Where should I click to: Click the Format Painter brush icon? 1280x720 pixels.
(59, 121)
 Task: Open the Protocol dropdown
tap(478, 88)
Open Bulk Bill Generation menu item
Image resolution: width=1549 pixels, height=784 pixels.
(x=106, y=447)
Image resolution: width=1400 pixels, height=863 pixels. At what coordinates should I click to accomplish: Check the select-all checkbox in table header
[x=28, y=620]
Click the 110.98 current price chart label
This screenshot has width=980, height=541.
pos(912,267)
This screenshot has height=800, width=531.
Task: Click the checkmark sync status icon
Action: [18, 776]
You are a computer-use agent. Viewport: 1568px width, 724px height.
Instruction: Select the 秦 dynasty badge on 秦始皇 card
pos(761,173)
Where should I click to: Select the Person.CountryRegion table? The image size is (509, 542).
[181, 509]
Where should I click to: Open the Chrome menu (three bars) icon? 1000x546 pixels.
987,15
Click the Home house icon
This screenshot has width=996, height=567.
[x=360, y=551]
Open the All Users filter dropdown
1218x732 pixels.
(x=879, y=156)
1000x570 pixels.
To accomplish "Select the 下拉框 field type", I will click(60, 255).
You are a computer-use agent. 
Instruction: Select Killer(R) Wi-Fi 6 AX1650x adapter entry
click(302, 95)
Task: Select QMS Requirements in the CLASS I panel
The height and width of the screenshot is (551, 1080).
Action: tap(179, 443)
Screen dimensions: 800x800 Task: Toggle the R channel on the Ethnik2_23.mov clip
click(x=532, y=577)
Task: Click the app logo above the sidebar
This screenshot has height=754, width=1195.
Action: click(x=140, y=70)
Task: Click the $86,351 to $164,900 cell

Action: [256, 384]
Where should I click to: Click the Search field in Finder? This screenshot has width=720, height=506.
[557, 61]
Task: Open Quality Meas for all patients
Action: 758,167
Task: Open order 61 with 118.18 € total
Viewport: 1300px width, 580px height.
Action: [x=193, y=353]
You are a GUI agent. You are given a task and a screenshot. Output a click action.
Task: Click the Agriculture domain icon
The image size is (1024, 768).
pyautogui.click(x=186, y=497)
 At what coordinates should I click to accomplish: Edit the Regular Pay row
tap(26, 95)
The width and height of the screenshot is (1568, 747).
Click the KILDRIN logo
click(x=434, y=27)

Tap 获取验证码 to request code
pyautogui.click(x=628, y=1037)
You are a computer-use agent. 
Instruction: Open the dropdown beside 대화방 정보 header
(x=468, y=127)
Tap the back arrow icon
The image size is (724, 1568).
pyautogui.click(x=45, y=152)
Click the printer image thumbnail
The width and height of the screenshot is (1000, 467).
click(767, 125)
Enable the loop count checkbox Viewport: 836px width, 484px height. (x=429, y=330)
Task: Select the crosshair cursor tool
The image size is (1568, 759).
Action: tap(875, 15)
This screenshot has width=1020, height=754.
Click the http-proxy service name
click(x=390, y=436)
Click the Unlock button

### THE TASK
The answer is the run of lines above from the line containing "Instruction: Select Killer(R)" through the line containing "The width and height of the screenshot is (1568, 747).", copied exactly and alone.

### ANSWER TO THE PROBLEM
Instruction: Select Killer(R) Wi-Fi 6 AX1650x adapter entry
click(302, 95)
Task: Select QMS Requirements in the CLASS I panel
The height and width of the screenshot is (551, 1080).
Action: tap(179, 443)
Screen dimensions: 800x800 Task: Toggle the R channel on the Ethnik2_23.mov clip
click(x=532, y=577)
Task: Click the app logo above the sidebar
This screenshot has height=754, width=1195.
Action: click(x=140, y=70)
Task: Click the $86,351 to $164,900 cell

Action: [256, 384]
Where should I click to: Click the Search field in Finder? This screenshot has width=720, height=506.
[557, 61]
Task: Open Quality Meas for all patients
Action: 758,167
Task: Open order 61 with 118.18 € total
Viewport: 1300px width, 580px height.
Action: [x=193, y=353]
You are a GUI agent. You are given a task and a screenshot. Output a click action.
Task: Click the Agriculture domain icon
The image size is (1024, 768).
pyautogui.click(x=186, y=497)
 At what coordinates should I click to accomplish: Edit the Regular Pay row
tap(26, 95)
The width and height of the screenshot is (1568, 747).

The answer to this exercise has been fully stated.